In the Qt Quick 3D dynamictexture example, after fixing many other things, one remaining problem is that there is a TapHandler on the View3D item, and it tends to react regardless of what happened inside the 3D scene. But this is a general problem. Handlers are most often used on leaf items, but when you use them on parent/ancestor/underlying items, you often want it to be only as a last resort. But it turns out that accepting the event is not working so well, to stop propagation:
- the event must be pre-accepted, by tradition
- after delivering to one item (our first and best guess), we assume if the item did not reject the event, then we should stop
- but in case of touch events that wasn't sensible: items should be able to accept and reject individual touchpoints; so now there's a tangled mess of interactions between the event accept flag and the eventpoint accept flag
- we want to visit handlers even if the item has accepted, to give them a chance to take over the grab. Clearly, handlers cannot make much use of the flag then: if it was already accepted by an item, a handler can not make it "even more accepted".
- now we introduce subscenes for stuff like Qt Quick 3D. The View3D is an item subclass, which does picking and dispatches to subscenes. It could even happen that two fingers from one touchevent will be sent to two different subscenes. In practice, because of the old tradition that the event must be pre-accepted before visiting any item, we end up flip-flopping the accept flag(s) back and forth more times, until all possible long-term meaning is lost. About the only thing we can rely on now is that it's an old-fashioned way for an item subclass to indicate that it wants to handle the event, i.e. grab the eventpoint(s)... and that should be done sooner rather than later, while the flag state is fresh. It would be much better if items would just do the grab(s) explicitly, now that we have API for that in Qt 6.

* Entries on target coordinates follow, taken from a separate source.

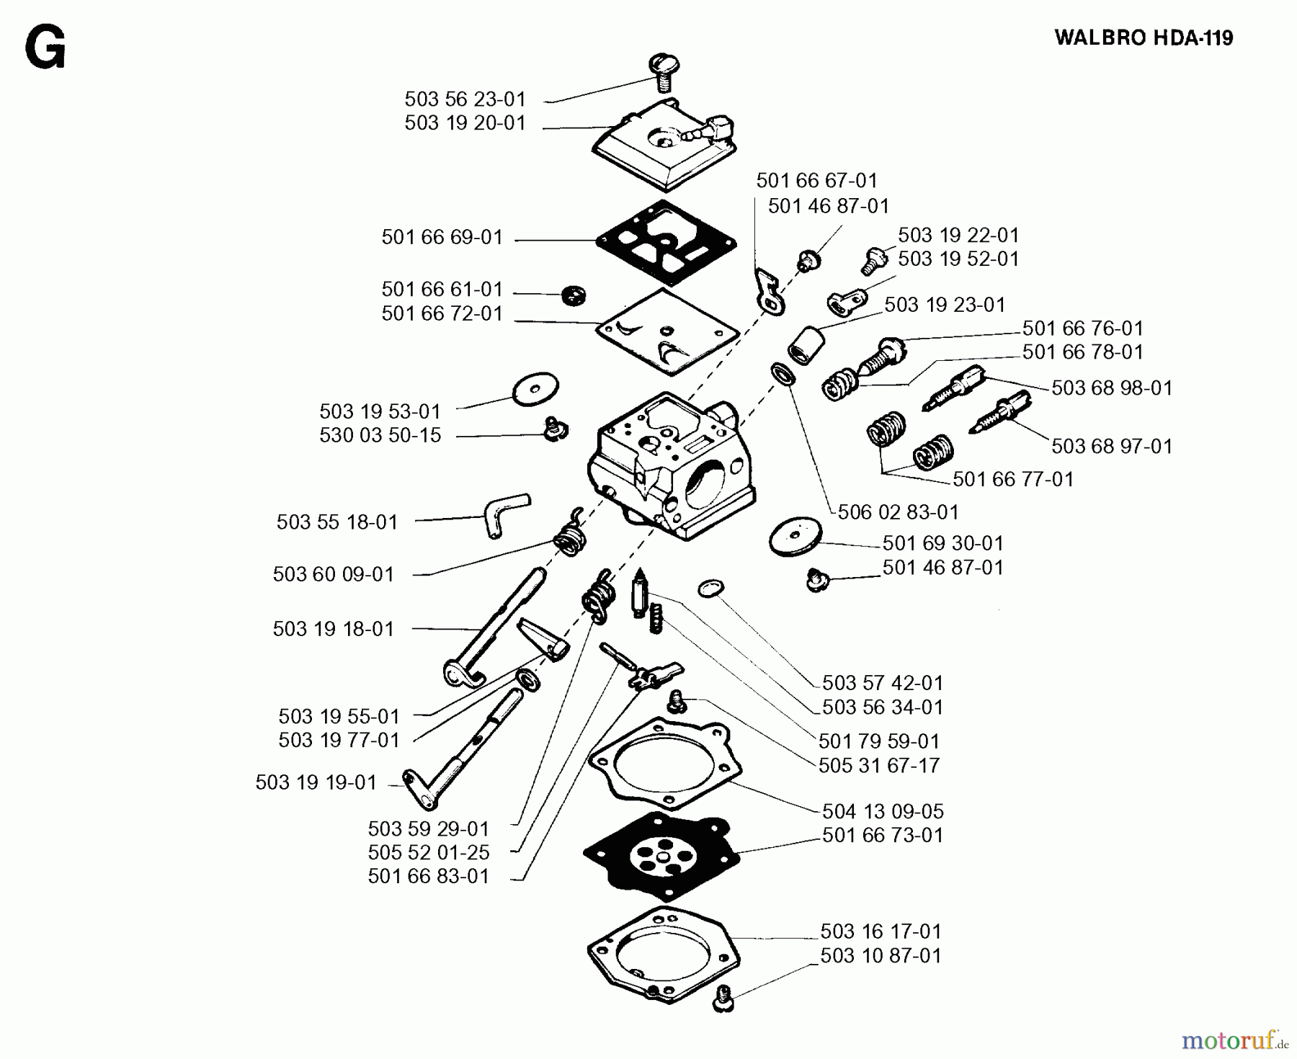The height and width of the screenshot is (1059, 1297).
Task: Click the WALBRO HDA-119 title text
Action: [1144, 37]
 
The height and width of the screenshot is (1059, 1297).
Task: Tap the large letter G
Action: [45, 49]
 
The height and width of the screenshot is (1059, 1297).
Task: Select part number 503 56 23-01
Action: [465, 99]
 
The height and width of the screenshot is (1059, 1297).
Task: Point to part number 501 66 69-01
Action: [442, 237]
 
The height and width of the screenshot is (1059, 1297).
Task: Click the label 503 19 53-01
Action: [380, 411]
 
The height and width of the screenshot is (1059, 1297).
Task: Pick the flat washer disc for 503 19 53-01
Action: [535, 389]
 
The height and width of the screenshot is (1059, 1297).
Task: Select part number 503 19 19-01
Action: [316, 782]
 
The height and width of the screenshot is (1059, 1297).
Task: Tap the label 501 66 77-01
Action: [1012, 479]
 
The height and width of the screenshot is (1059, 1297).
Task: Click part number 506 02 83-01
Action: [898, 512]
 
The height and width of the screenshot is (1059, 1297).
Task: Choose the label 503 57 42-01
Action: [882, 682]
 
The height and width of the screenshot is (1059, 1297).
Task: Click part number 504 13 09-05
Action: [882, 811]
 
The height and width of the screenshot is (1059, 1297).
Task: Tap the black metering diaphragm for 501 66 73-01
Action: [661, 855]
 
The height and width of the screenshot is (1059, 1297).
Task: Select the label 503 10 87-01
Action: [881, 955]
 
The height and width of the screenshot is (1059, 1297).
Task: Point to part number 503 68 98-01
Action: [1111, 388]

So one idea is for a handler to pay attention to whether the point(s) of interest already has an exclusive grabber. That's more concrete and specific and purposeful: a specific item or handler has explicitly taken responsibility by grabbing (or got the grab as a side effect of not-rejecting the event). But until now, we've been very permissive with handlers: the goal has been to let events propagate further, and handlers should be smart and conservative rather than "grabby". (E.g. DragHandler does not take the exclusive grab until you've dragged past the drag threshold in an allowed direction. Until then, it gets by with a passive grab.) So to avoid abrupt changes in behavior, this new flag will have to provide a way to opt-in to paying attention to the existing grabber. That TapHandler of last resort on View3D can set (or unset) it to indicate that it doesn't want to react if something else already has (unlike most TapHandlers, which can react in spite of whatever else is going on, as long as they receive the press event and are able to take a passive grab).